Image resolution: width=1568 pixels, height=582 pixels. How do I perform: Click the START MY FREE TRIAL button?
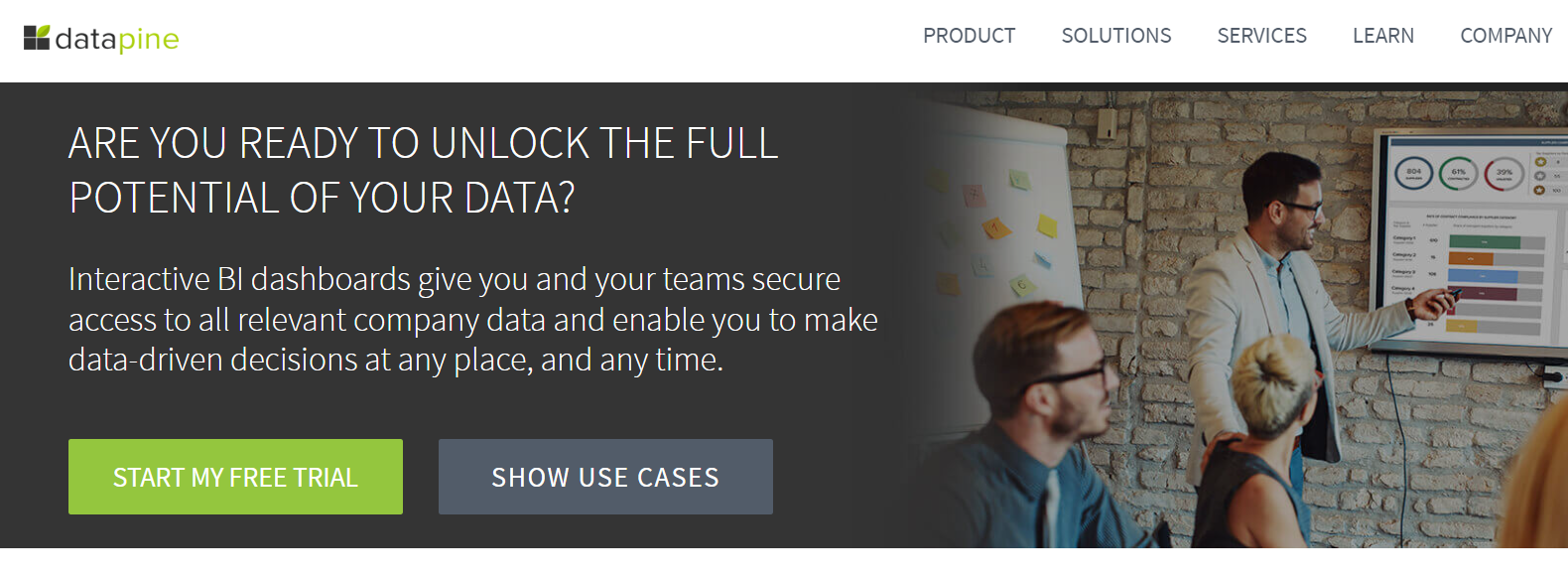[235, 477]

^^^^^^^^

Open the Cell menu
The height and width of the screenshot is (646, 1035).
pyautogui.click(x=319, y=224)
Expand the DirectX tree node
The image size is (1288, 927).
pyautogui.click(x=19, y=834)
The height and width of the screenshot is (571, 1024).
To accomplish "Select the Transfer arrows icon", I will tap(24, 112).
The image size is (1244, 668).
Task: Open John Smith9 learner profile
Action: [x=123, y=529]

^^^^^^^^

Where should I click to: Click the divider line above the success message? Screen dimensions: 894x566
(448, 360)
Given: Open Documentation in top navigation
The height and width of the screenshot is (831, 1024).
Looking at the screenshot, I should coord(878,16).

^^^^^^^^

### [WORK INSTRUCTION]
Within the listing above, locate the line containing "The image size is (1288, 927)." and the line containing "The height and width of the screenshot is (571, 1024).". Reproduce those two lines and all lines between them exactly, with nothing added.

### [TASK OUTPUT]
The image size is (1288, 927).
pyautogui.click(x=19, y=834)
The height and width of the screenshot is (571, 1024).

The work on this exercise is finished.